"Well," said the corporal, "you turn right around and drive me to General Mitchel's camp just as fast as the law will let you."
"But, boss," objected the other, "Massa will whip me if I do."
"And I'll shoot you if you don't," returned the corporal.
This last argument was a convincing one and half an hour later General Mitchel and his forces were enormously impressed by seeing Corporal Pike, who had been reported shot, drive up back of a magnificent horse in a new buggy and beside a wonderfully-dressed coachman. The general was even more impressed when the corporal reported that the bridge was gone and gave him an accurate statement as to the Confederate forces.
Corporal Pike found Mr. Pomeroy's horse a very good substitute for his faithful Bill and, to his surprise, the coachman went with the horse, since he was afraid to go back, and became a cook in General Mitchel's mess.
CHAPTER XI
RUNNING THE GAUNTLET
In the old days of the Indian wars a favorite amusement of a raiding party was to make their captives run the gauntlet. On their return home two long lines of not only the warriors, but even of the women and children would be formed armed with clubs, arrows, tomahawks and whips. The unfortunate captive was stationed at one end of this aisle of enemies and given the choice of being burned at the stake or of running for his life between the lines from one end to the other. Sometimes a swift runner and dodger escaped enough of the blows to stagger blinded with blood from a score of wounds, but still alive, across the line which marked the end of this grim race against death. It was always a desperate chance. Only the certainty of death if it were not taken ever caused any man to enter such a terrible competition. There is no record of even the most hardened Indian fighter ever running the gauntlet for any life save his own.
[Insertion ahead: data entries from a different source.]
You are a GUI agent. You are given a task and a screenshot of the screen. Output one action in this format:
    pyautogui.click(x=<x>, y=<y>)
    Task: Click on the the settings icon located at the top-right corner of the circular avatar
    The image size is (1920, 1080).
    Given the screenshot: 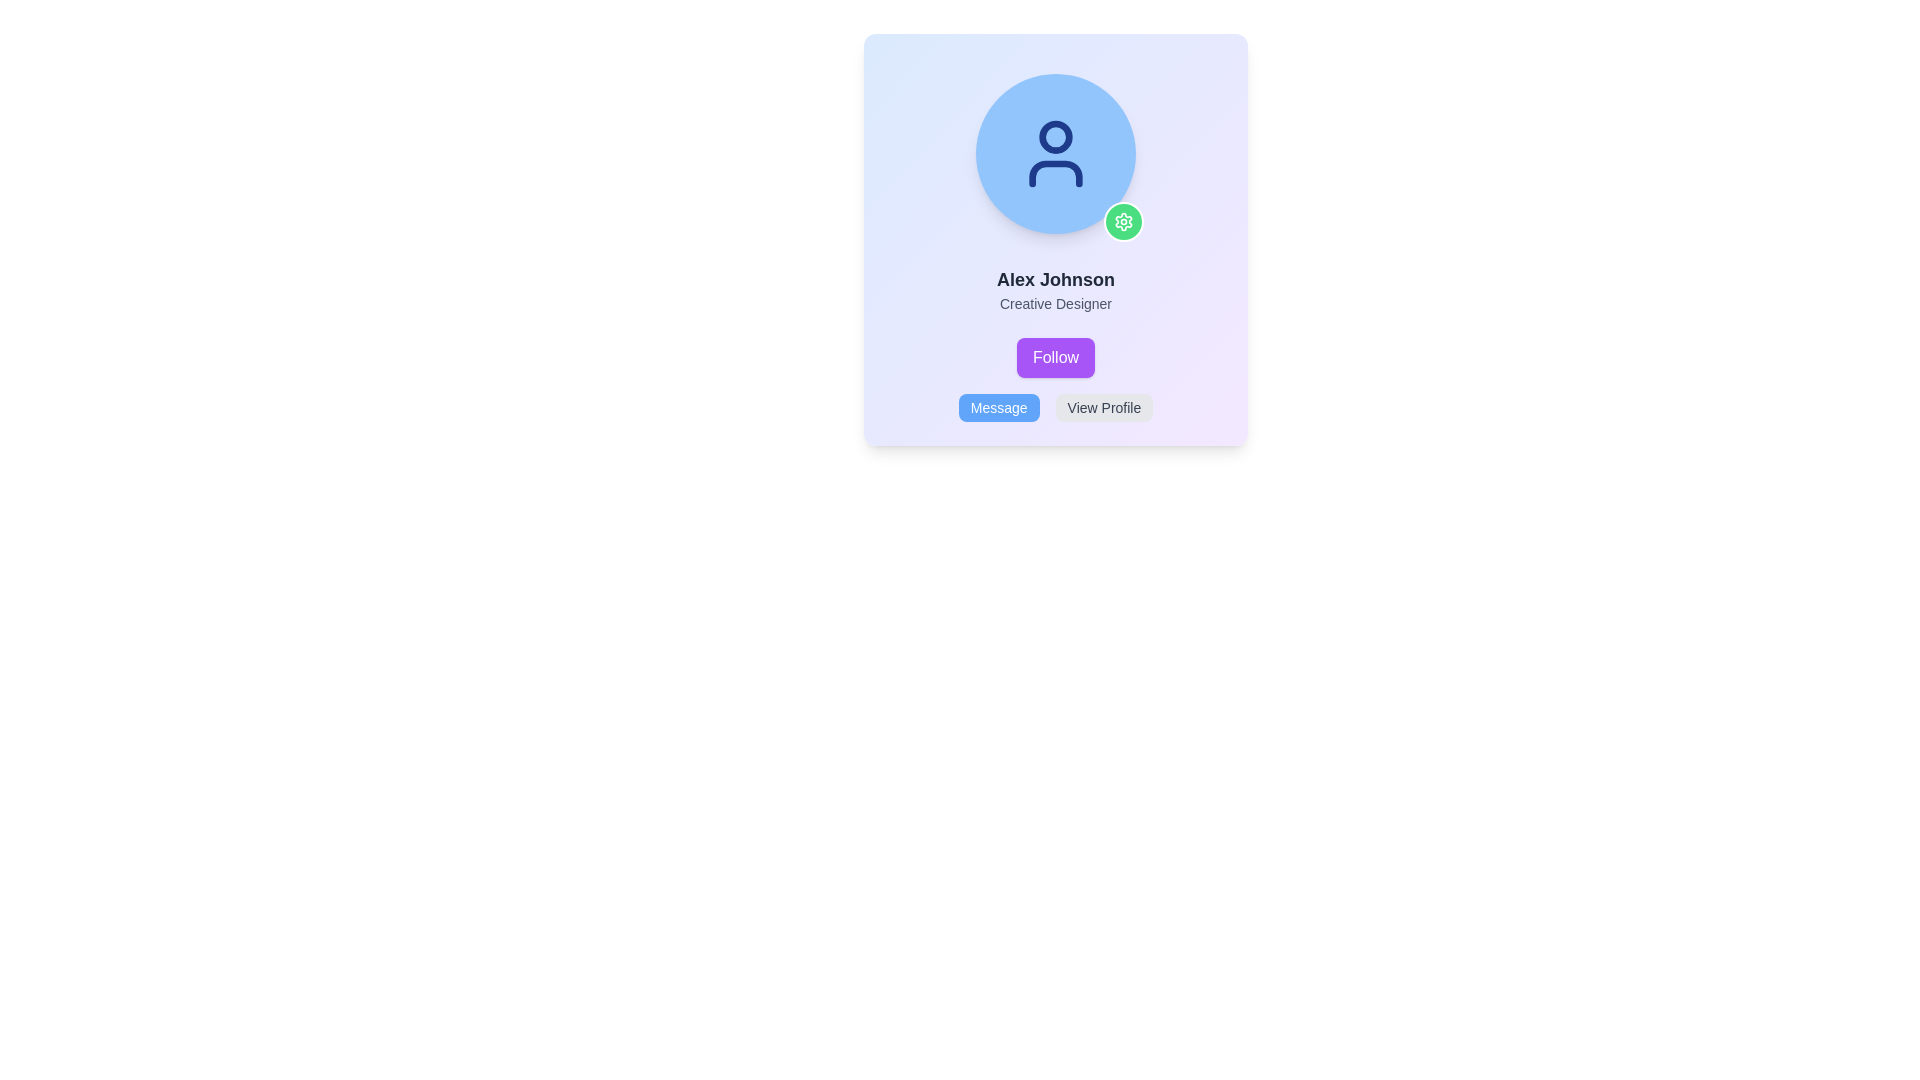 What is the action you would take?
    pyautogui.click(x=1123, y=222)
    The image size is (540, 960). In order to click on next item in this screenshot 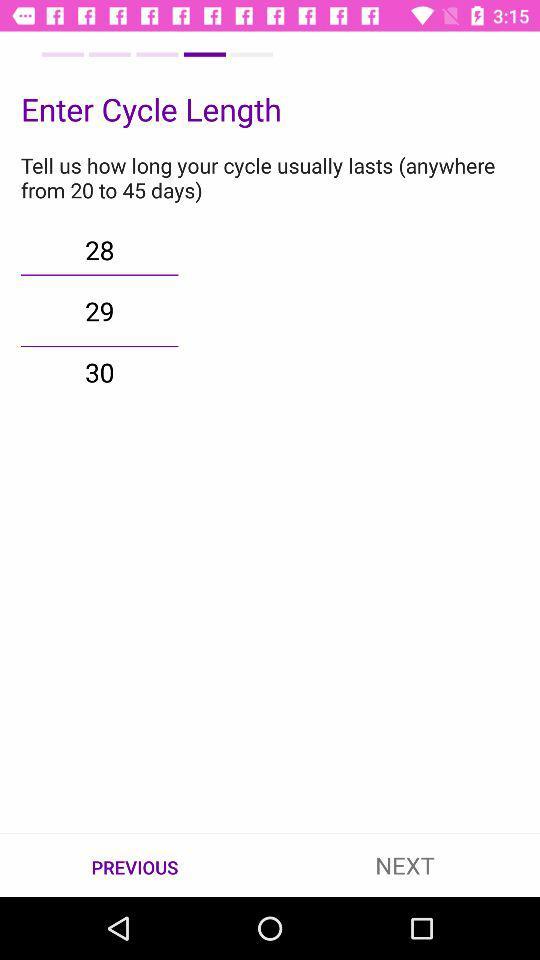, I will do `click(405, 864)`.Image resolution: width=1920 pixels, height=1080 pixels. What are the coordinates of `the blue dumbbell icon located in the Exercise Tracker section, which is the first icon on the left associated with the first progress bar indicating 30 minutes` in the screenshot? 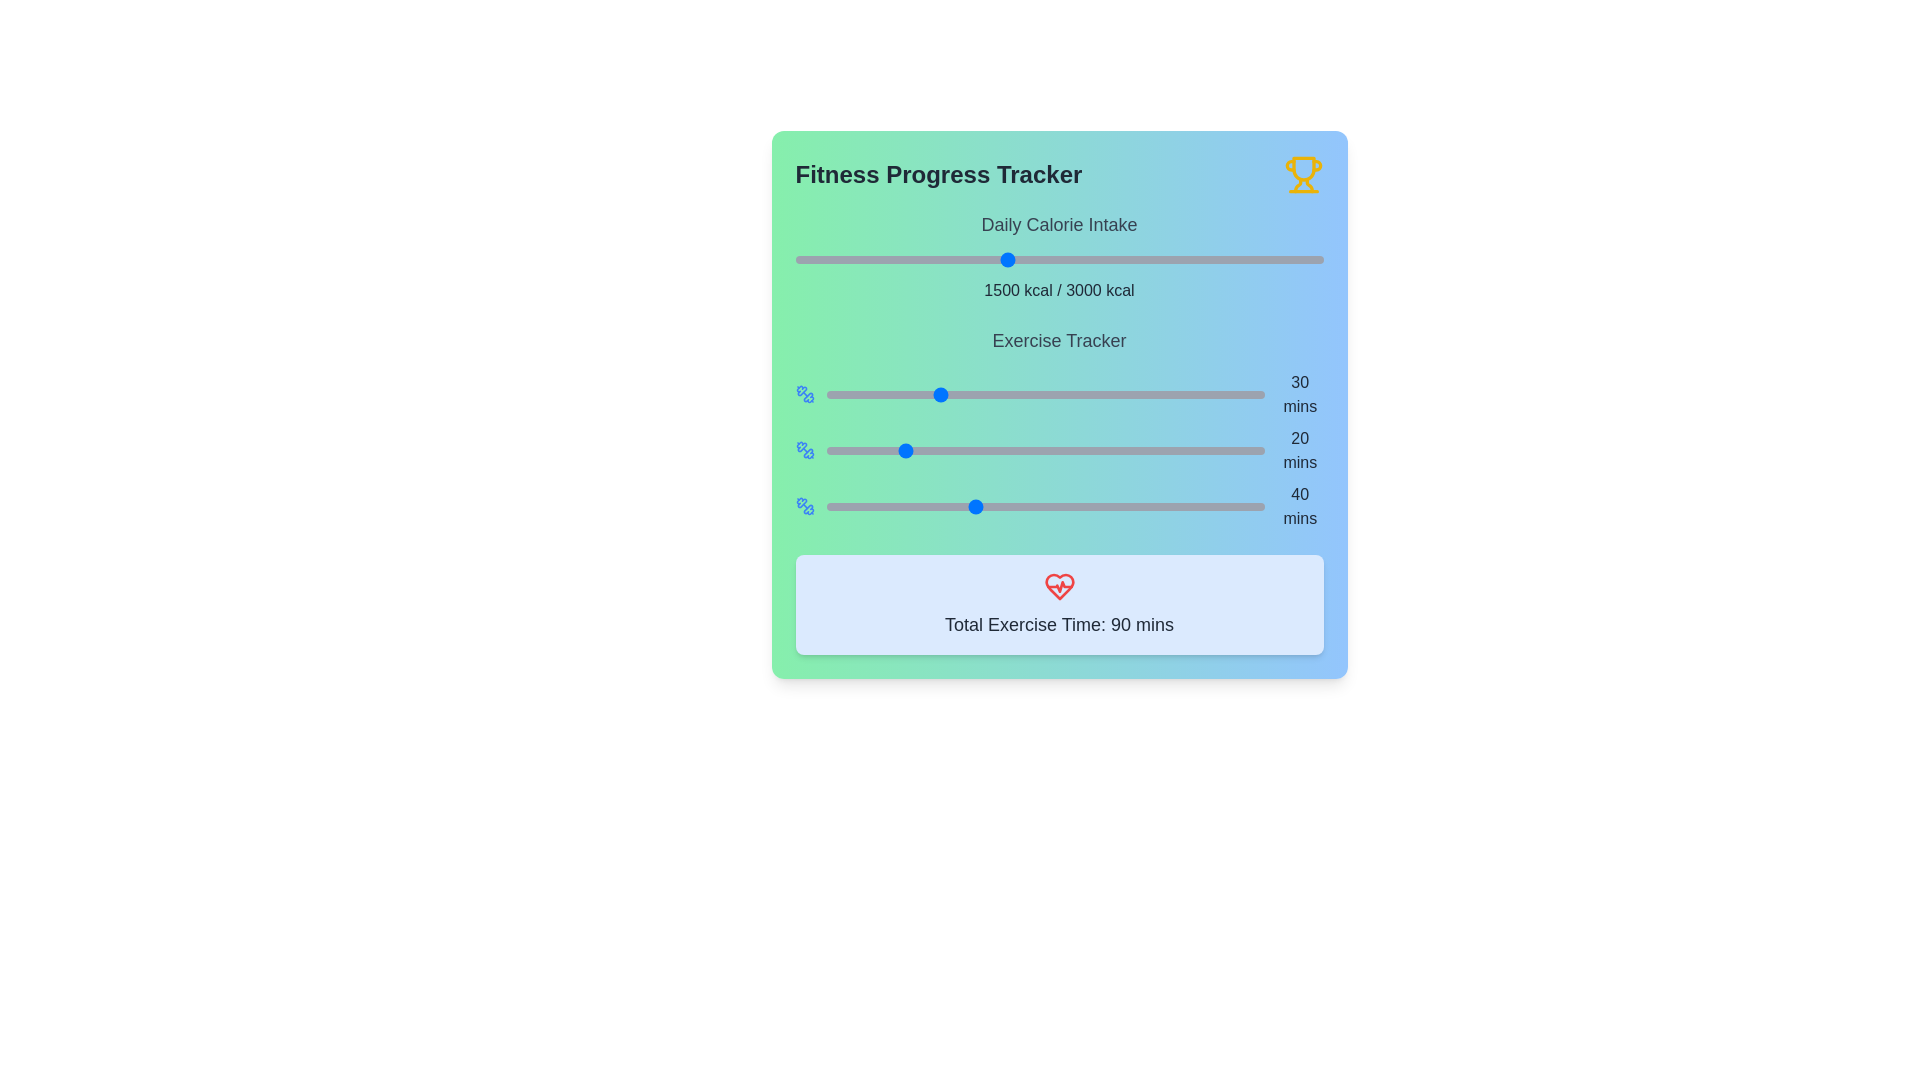 It's located at (805, 394).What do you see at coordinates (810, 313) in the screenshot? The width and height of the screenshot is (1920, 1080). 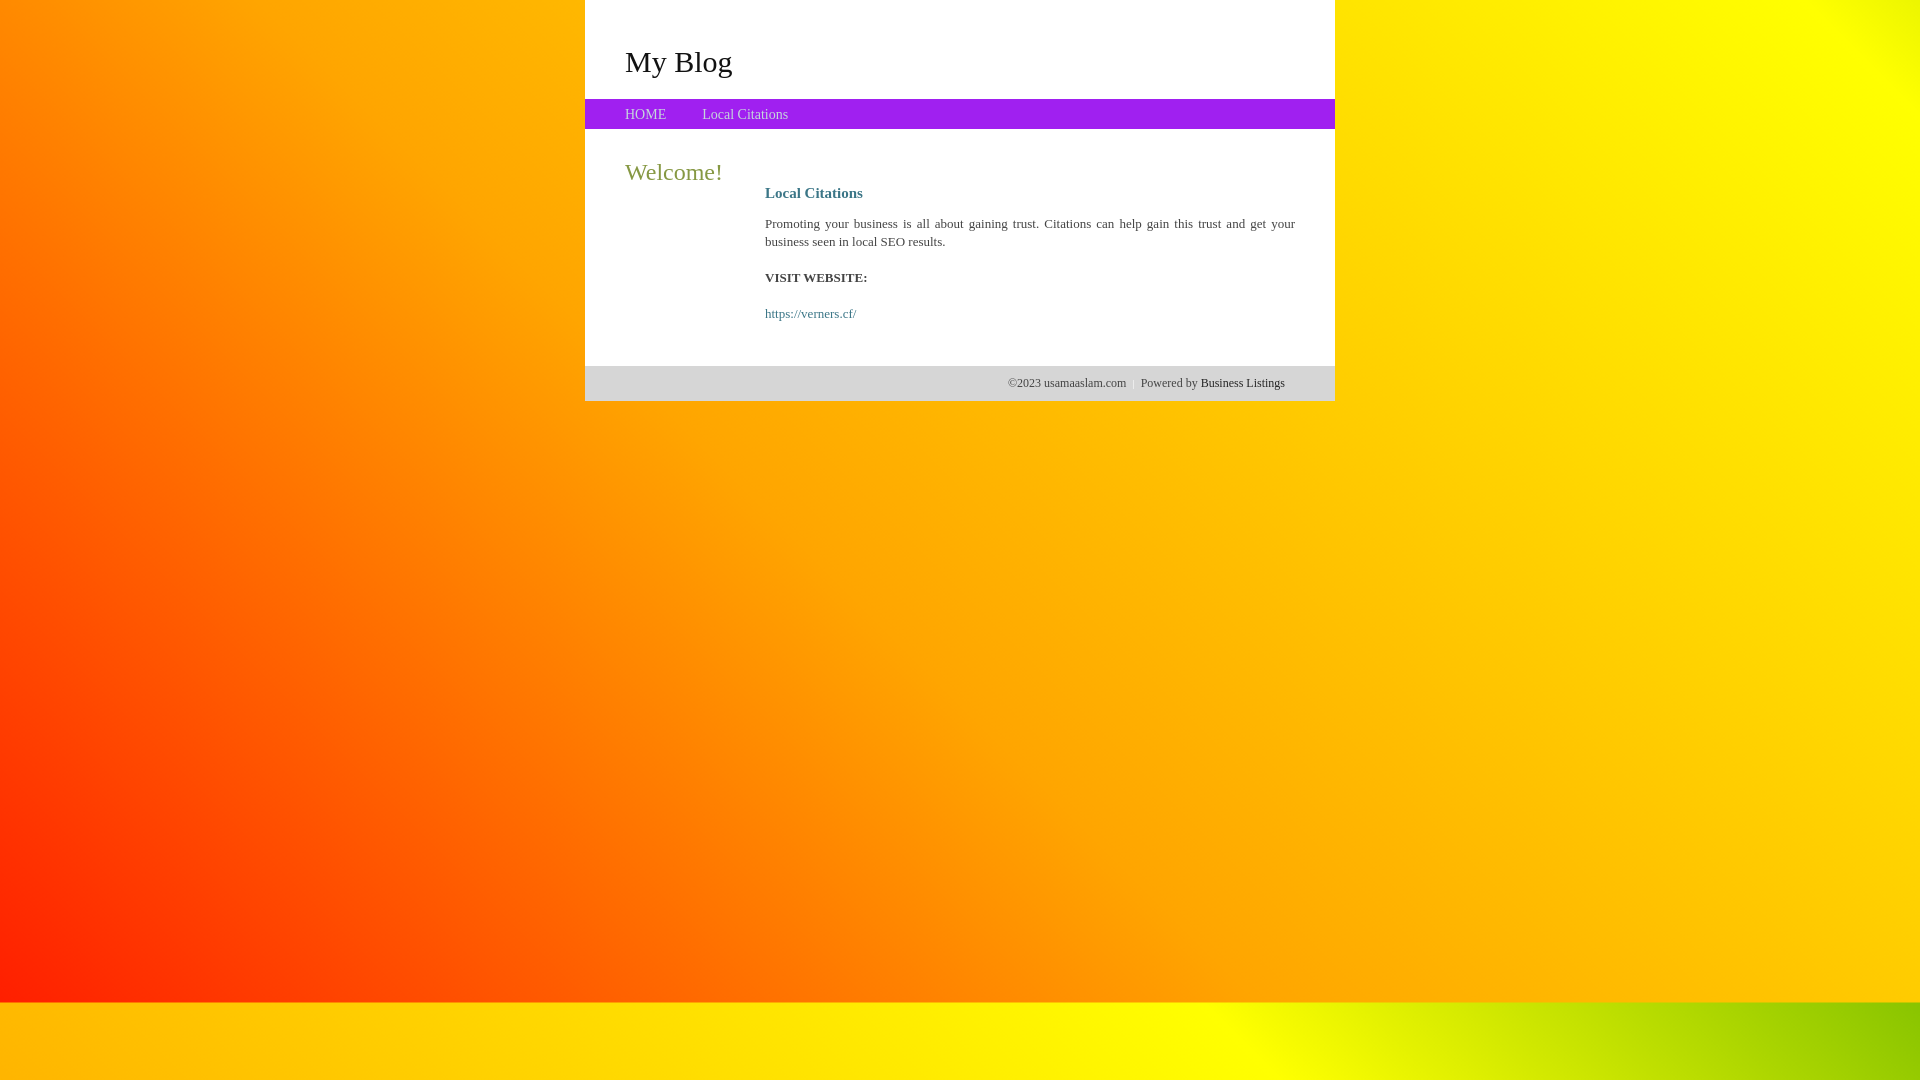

In the summer of 1863, three men ran the gauntlet of shot and shell and rifle-fire for forty miles to save an army, with death dogging them all the way. Brigadier-General Thomas, who afterward earned the title of the Rock of Chickamauga by his brave stand in that disastrous battle, was entrenched on one of the spurs of the hills around Chattanooga. General Bragg with a much superior army of Confederates had hunted the Union soldiers mile after mile. At times they had stopped and fought, at times they had escaped by desperate marches. Now exhausted and ringed about by the whole Confederate Army, they must soon have help or be starved into surrender. Yet only forty miles to the eastward was a body of thirty thousand men commanded by General Stockton. This general was one of those valuable men who obey orders without any reasoning about the why and the wherefore of the same. He had been commanded to hold a certain pass in the mountains until further orders and that pass he would hold, as General Thomas well knew, until relieved or directed to do otherwise. If only the duty had been assigned to some other officer, it might be that not hearing anything from the main body, he would send out a reconnoitering party. Not so with General Stockton. That general would stay put and only a direct order or an overpowering force of the enemy would move him.